◆ Vorliegender Text:
•••••

Liebe Gemeinde, eine wahre Geschichte. Eine Geschichte zu diesem Abend. Ich glaube, sie verstehen jetzt, dass einen dieser Gedanke stark beschäftigt: Wie kann ein Mensch sich so verwandeln? Wie können aus den edlen Zügen des "Jesus" die Verschlagenheit und der Verrat eines "Judas" herausblicken? Ich weiß darauf auch keine Antwort. Die Geschichte lässt uns hier im Stich. Sie sagt uns nicht, was genau das Ereignis gewesen ist, das den Fährmann damals so aus der Bahn geworfen hat. Sie verschweigt uns, welches der stärkste Einfluss war, der den Mann auf den Weg nach unten gebracht hat. Vielleicht waren es die vielen Schicksalsschläge gemeinsam? Wieviel erträgt ein Mensch, bis er aufgibt und es ihn in die Gosse treibt? -

Mich bewegt an dieser Geschichte eigentlich am meisten, dass so etwas möglich ist. Es kann geschehen! Ein makelloser Mensch kann durch die Ungunst des Geschickes in Sünde und Verzweiflung geraten. Eine Frau, die wir für die Güte selbst halten, kann durch ein allzu schweres Schicksal böse und ungerecht werden. Ein Mann der Liebe und Gerechtigkeit kann zum Verbrecher werden, wenn das Leben ihn nur allzu sehr quält. Es ist alles offen.

Wir fragen jetzt vielleicht, wo denn der Gründonnerstag, die Passion, das Leiden und Sterben Jesu sind in diesen Gedanken. - Für wen ist denn Christus am Kreuz gestorben? Für alle Menschen, werden wir antworten, wie sich das gehört. Wir denken doch aber dabei meist weniger an uns, vielmehr an die "Bösen", die mit dem verkehrten Lebenswandel, Menschen, die wirklich so sind wie Judas, die falschen Leute, die anderen... Und selbst jene, die es oft im Munde führen: Christus ist für mich gestorben, meinen meist: "Für mich, als ich noch Sünder war, für mich, vor meiner Bekehrung, für mich, als ich noch nichts von Vergebung wusste." Diese Geschichte könnte uns etwas anderes sagen: Auch in mir ist Judas. Auch ich bin des Herrn Verräter! Ich könnte es sein! Darum: Für mich, wirklich für mich und meine Schuld und Bosheit muss dieser Herr ans Kreuz! Und selbst wenn ich heute der beste Mensch wäre - es ist noch nicht ausgemacht, wer ich vielleicht schon bald sein werde! Aus dem milden Antlitz des Jesus blicken später die verschlagenen Züge eines Judas hervor. Es ist alles im Fluss, alles ist möglich. Nichts ist endgültig: Das Gute nicht und das Böse nicht. Es mag heute - da ich mich für sündlos halte - schon der Keim zum Schlechten gelegt sein. Bin ich auch an diesem Abend noch an der Hand meines Herrn, so kann ich ihn doch morgen schon ans Kreuz bringen. Was dahin führt, ist vielleicht ein Geschick, das mir zu schwer ist zum Tragen. Es ist leicht, gut sein, wenn man im Glück ist. Es ist dasselbe Herz, das heute Liebe verschenkt und morgen hasst.

•••••

◆ Vorliegende Daten:
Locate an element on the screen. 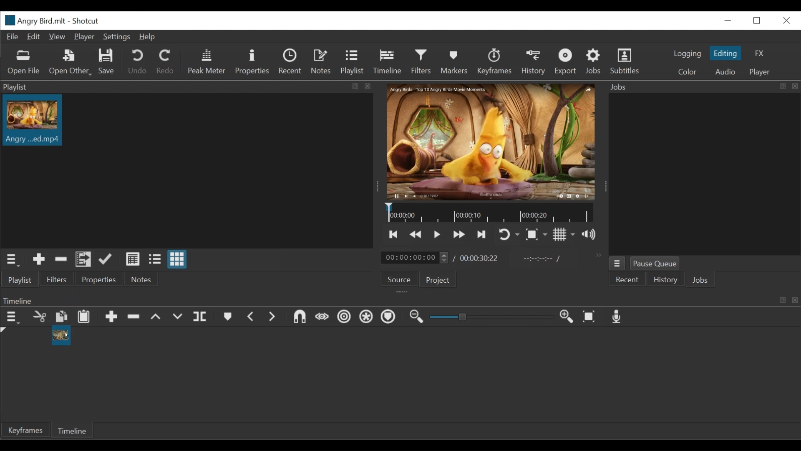 This screenshot has width=801, height=451. Timeline is located at coordinates (74, 429).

•••••

◆ Ihre Aufgabe: Geben Sie aus der Predigt zum Gründonnerstag die Passage wortgetreu wieder, beginnend mit „Mich bewegt an“ und fortlaufend bis einschließlich „ist alles offen.“.

◆ Lösung:
Mich bewegt an dieser Geschichte eigentlich am meisten, dass so etwas möglich ist. Es kann geschehen! Ein makelloser Mensch kann durch die Ungunst des Geschickes in Sünde und Verzweiflung geraten. Eine Frau, die wir für die Güte selbst halten, kann durch ein allzu schweres Schicksal böse und ungerecht werden. Ein Mann der Liebe und Gerechtigkeit kann zum Verbrecher werden, wenn das Leben ihn nur allzu sehr quält. Es ist alles offen.